● WHAT YOU HAVE TO DO
Each line between the one holding "Enable the Over quota status filter" and the end of the material below, both included, is to be transcribed word for word, with pictures left out.

*** Opening GIVEN RECORDS ***

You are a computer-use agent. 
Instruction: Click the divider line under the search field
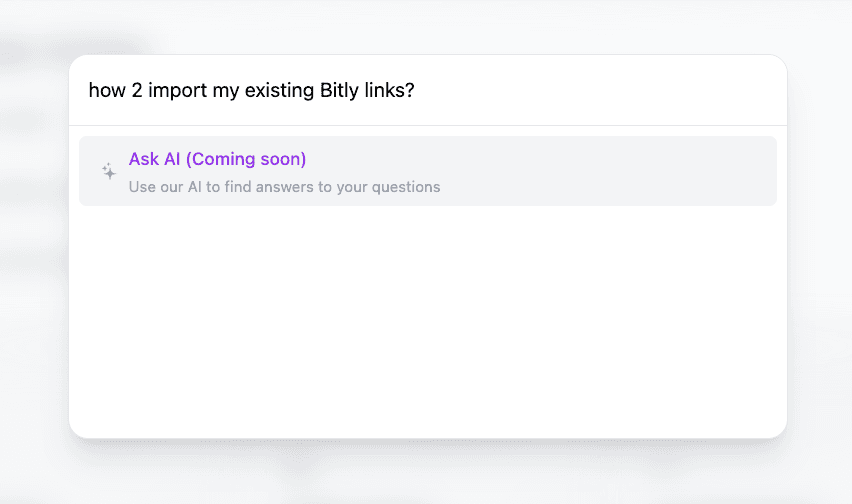coord(428,125)
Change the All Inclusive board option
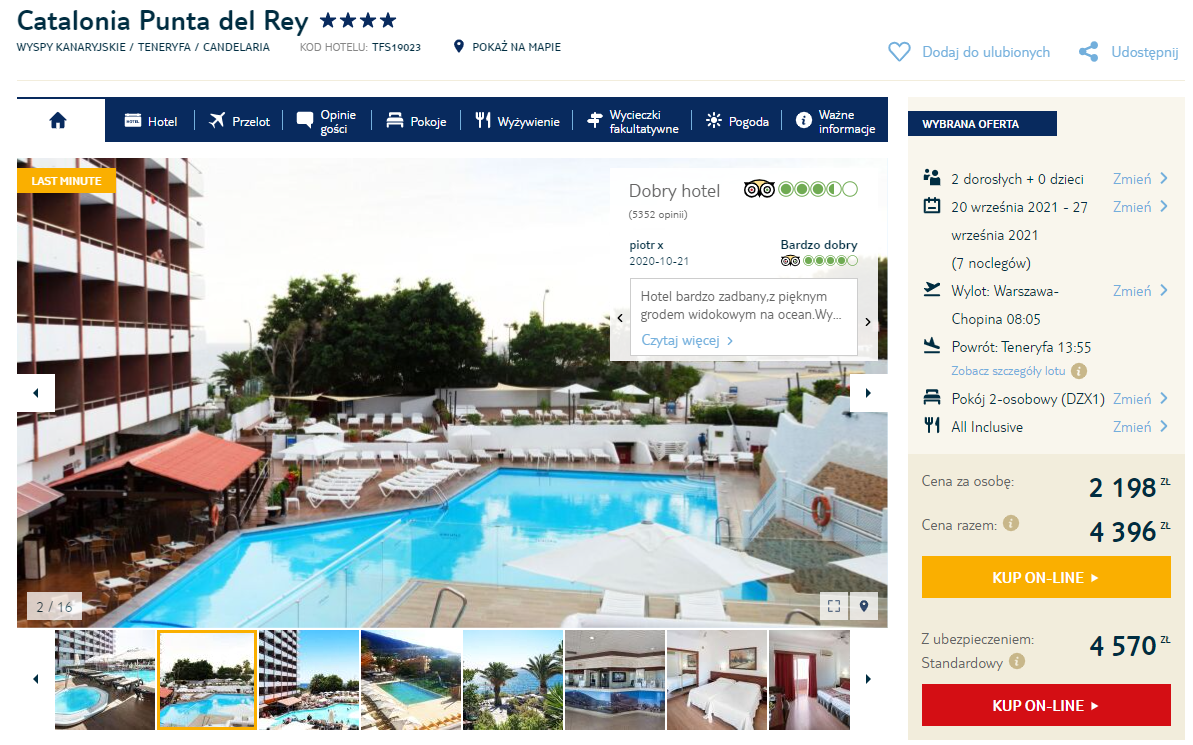This screenshot has height=745, width=1193. coord(1140,427)
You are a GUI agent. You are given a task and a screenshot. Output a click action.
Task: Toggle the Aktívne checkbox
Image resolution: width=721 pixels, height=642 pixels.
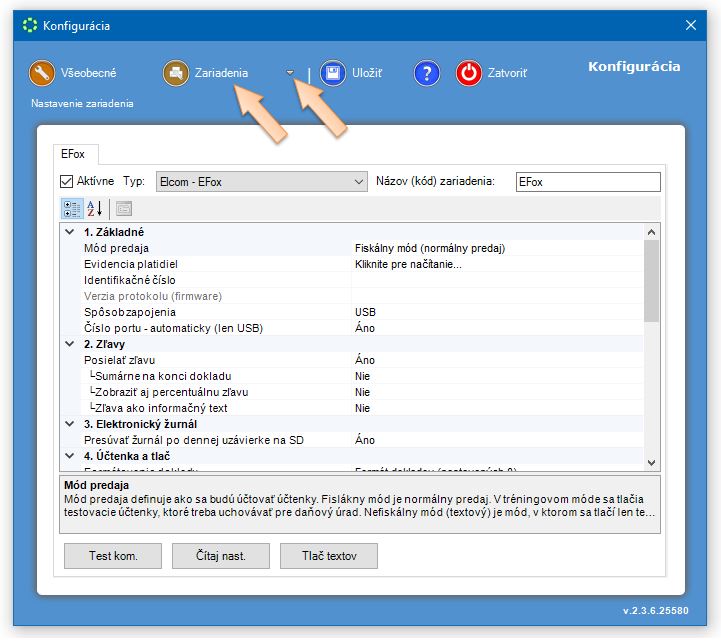pyautogui.click(x=68, y=182)
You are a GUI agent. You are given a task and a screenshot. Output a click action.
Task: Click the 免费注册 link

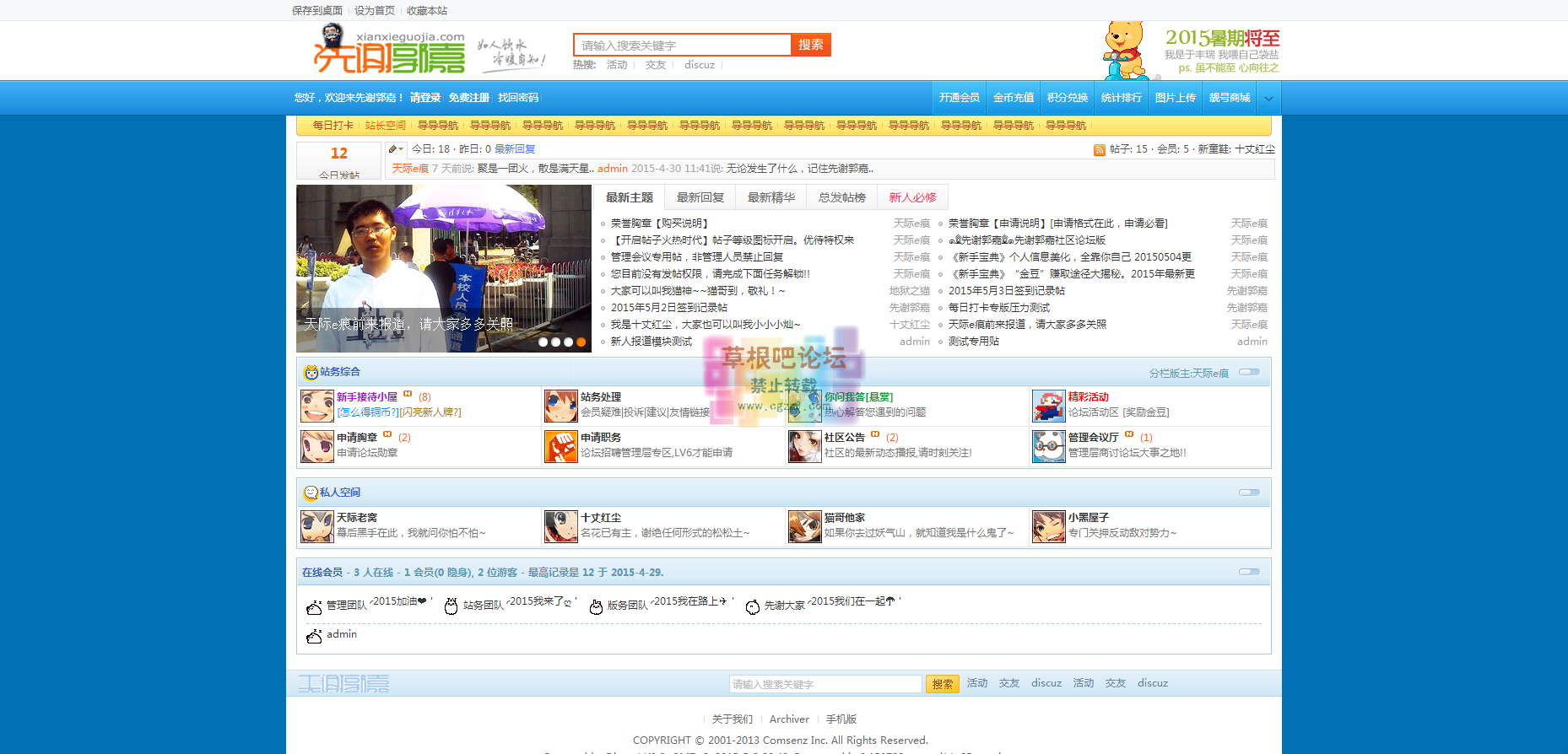[468, 98]
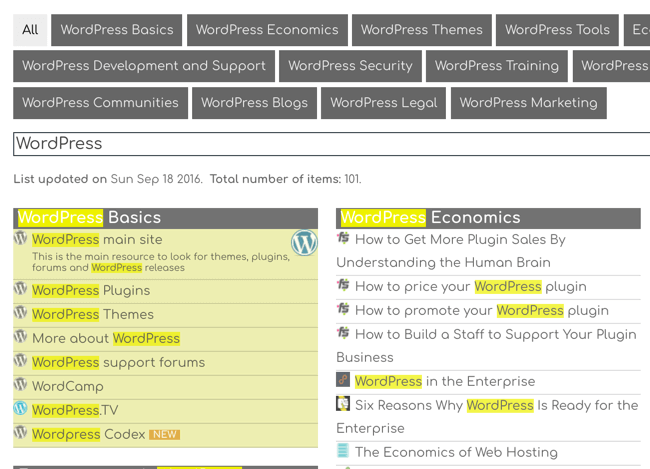Click favicon beside WordPress Plugins link
The height and width of the screenshot is (469, 650).
click(20, 289)
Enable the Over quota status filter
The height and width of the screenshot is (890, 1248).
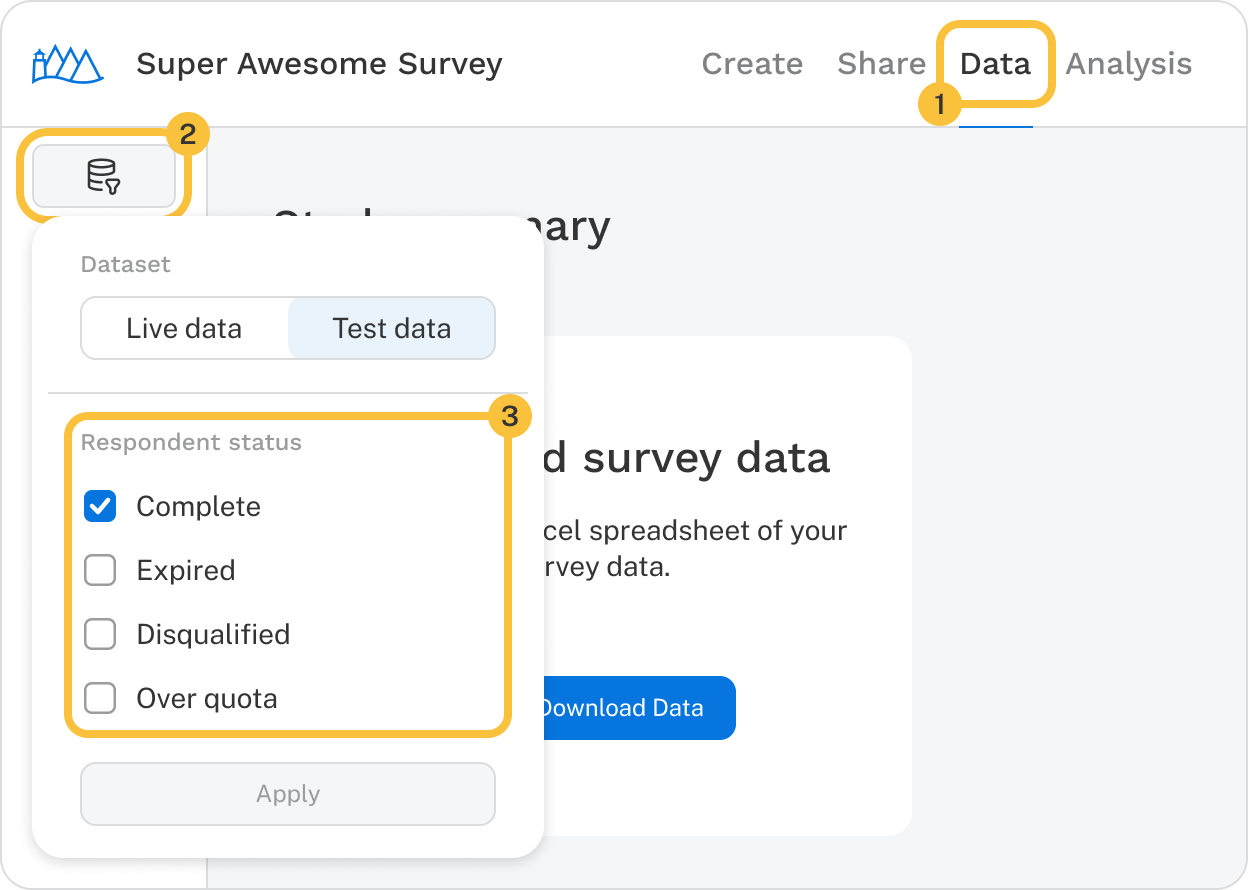click(100, 699)
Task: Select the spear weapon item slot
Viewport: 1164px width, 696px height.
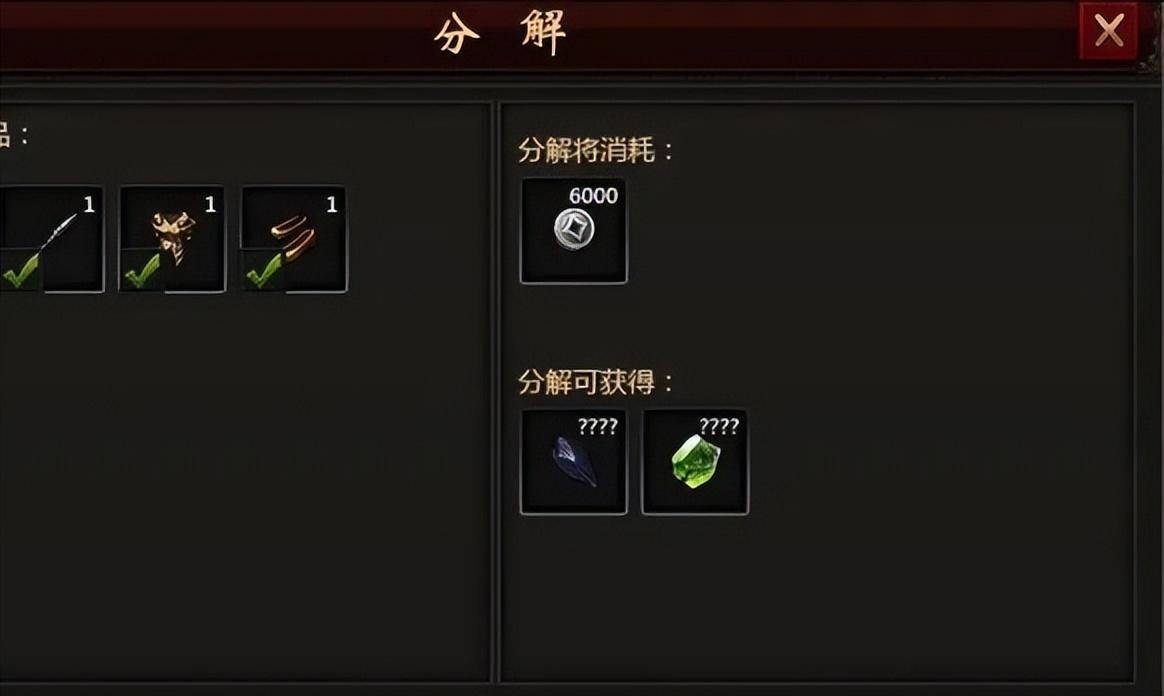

*** Closing GIVEN RECORDS ***

● ANSWER TO THE EXERCISE
Enable the Over quota status filter
The height and width of the screenshot is (890, 1248).
click(100, 699)
Task: Select the spear weapon item slot
Viewport: 1164px width, 696px height.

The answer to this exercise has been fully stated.